__Description of the task__: Copy the entries below word for word, starting at the line that contains "Where should I click to: Open chat" and ending at the line that contains "will (x=361, y=328).", both included.

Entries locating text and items
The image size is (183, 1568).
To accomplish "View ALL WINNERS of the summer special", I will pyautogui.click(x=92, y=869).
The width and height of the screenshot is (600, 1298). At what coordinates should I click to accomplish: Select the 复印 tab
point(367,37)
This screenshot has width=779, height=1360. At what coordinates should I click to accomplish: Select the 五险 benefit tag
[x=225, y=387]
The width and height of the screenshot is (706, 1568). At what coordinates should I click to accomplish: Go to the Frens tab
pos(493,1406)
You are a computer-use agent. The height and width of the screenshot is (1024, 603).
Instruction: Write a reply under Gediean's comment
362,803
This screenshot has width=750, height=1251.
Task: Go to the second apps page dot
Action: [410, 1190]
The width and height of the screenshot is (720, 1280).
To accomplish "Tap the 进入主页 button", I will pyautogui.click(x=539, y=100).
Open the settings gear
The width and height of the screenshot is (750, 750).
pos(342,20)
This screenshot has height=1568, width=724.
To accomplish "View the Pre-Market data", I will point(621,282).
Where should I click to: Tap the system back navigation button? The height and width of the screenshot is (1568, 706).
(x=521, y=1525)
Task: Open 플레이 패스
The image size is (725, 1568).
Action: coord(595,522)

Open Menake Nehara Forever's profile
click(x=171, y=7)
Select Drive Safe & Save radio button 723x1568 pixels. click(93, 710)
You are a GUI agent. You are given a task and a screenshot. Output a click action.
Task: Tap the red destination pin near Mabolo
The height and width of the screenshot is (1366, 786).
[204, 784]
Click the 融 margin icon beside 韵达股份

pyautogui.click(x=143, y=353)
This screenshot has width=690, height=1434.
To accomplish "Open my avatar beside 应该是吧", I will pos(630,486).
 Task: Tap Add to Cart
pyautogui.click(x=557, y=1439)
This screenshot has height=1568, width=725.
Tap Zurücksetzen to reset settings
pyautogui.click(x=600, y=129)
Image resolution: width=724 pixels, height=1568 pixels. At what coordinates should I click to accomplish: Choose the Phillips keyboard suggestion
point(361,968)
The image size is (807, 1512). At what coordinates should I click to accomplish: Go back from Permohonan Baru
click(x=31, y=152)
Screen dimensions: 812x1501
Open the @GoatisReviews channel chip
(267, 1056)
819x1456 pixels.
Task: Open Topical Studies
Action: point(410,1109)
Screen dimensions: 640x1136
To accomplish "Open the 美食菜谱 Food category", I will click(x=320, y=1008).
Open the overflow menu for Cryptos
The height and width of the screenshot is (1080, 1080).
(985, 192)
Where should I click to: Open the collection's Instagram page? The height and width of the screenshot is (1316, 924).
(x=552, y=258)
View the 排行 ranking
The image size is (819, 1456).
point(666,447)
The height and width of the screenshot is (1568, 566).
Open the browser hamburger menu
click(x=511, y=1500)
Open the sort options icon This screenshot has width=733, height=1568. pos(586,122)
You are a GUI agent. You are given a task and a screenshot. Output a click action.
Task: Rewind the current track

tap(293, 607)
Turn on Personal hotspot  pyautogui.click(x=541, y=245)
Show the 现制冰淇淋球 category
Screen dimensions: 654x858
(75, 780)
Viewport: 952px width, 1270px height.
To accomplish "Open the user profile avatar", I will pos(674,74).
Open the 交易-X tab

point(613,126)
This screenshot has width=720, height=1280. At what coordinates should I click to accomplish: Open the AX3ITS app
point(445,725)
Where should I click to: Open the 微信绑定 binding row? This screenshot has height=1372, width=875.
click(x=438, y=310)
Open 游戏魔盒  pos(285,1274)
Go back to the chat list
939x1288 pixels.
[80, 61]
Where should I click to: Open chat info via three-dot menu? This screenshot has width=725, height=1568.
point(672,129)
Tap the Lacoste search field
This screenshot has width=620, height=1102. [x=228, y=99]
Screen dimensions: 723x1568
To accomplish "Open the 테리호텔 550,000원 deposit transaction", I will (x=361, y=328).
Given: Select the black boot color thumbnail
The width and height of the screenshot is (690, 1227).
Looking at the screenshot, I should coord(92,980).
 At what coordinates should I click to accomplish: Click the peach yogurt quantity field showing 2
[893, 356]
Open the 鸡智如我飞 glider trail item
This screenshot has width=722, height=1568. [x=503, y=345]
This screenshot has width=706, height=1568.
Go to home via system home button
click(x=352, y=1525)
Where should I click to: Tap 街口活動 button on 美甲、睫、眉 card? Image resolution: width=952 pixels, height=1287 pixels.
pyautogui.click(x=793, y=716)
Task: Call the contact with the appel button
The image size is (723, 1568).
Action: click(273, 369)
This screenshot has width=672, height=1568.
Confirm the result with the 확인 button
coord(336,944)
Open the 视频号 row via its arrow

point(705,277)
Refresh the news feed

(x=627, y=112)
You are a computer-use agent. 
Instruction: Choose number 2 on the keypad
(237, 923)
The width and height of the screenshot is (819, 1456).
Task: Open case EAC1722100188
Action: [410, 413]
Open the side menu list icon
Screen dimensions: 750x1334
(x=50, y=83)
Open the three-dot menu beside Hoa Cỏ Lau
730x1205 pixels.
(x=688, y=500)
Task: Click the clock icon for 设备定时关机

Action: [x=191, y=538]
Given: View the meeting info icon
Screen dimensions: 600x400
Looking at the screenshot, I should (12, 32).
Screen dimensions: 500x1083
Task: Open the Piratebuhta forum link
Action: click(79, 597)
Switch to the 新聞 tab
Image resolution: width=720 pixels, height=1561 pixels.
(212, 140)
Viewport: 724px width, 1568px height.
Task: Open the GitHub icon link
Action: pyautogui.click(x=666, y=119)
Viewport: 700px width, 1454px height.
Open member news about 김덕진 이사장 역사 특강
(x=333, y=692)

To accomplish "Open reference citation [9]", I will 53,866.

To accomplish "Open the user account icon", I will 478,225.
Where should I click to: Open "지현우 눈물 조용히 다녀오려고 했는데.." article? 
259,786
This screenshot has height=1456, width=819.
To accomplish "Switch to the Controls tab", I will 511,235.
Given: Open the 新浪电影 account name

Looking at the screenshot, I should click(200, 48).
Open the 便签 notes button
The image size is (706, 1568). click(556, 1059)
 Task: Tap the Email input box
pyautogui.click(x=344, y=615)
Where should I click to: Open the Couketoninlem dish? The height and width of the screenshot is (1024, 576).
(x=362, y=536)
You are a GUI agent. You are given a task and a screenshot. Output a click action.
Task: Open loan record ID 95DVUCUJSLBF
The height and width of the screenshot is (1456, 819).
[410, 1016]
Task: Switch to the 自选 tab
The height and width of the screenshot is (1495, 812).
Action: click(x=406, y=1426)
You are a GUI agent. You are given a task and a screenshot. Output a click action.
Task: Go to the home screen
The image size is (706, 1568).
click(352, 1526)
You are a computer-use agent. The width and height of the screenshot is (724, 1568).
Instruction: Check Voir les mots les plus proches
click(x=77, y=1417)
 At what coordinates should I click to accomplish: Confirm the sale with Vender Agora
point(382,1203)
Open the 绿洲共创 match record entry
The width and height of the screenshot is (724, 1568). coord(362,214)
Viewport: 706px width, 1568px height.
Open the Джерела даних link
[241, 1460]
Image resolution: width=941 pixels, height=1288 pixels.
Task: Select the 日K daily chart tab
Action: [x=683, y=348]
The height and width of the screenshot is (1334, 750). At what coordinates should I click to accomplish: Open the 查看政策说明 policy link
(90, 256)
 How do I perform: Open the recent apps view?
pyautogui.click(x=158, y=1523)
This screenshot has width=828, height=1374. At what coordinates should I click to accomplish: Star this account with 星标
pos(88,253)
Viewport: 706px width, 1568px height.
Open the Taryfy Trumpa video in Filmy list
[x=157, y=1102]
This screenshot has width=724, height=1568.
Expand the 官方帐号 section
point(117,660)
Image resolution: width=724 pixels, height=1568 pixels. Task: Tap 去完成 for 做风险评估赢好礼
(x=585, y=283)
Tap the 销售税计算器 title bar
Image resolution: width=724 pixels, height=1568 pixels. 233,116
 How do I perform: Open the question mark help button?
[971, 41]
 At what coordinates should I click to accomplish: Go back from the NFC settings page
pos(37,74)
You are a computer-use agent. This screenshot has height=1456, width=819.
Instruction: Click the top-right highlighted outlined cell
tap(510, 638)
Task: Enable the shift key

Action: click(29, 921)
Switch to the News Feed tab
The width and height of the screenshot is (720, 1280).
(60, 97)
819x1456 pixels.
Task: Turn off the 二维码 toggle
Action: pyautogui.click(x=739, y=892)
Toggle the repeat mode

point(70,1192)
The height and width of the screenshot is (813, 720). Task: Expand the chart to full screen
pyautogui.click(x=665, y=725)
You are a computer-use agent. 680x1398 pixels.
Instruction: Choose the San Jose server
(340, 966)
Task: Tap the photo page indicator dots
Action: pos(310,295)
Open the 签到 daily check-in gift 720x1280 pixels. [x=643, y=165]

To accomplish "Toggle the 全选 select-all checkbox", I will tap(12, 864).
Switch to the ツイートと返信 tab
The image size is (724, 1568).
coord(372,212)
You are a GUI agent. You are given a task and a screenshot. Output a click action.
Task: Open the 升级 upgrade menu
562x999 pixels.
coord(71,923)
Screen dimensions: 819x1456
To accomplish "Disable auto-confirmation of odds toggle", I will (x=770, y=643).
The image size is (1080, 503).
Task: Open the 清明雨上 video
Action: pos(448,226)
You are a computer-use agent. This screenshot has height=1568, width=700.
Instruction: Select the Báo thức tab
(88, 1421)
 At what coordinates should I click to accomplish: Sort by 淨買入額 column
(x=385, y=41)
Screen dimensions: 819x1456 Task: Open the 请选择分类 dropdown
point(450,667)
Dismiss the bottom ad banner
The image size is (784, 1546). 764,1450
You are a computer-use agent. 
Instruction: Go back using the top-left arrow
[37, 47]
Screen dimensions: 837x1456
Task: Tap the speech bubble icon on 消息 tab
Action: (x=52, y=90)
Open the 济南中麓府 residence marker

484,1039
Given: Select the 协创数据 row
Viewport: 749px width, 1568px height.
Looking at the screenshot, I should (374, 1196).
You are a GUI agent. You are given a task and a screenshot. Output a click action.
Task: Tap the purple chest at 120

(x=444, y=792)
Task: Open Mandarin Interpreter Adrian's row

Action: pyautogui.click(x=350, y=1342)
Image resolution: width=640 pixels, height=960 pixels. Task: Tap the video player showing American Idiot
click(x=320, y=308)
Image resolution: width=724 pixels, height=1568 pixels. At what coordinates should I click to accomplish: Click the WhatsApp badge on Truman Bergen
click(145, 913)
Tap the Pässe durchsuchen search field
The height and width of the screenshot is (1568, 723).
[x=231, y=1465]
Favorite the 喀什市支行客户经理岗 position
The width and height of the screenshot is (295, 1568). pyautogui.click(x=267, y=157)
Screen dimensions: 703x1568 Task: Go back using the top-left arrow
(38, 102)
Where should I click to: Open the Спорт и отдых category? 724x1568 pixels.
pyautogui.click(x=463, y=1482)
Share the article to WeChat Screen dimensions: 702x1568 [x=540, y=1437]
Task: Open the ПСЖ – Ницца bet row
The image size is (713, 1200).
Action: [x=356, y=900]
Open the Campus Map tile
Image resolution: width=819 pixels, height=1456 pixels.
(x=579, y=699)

__Response to this task__:
Where should I click to: Open chat info via three-dot menu? This screenshot has width=725, height=1568.
point(672,129)
Tap the Lacoste search field
This screenshot has width=620, height=1102. [x=228, y=99]
Screen dimensions: 723x1568
To accomplish "Open the 테리호텔 550,000원 deposit transaction", I will (x=361, y=328).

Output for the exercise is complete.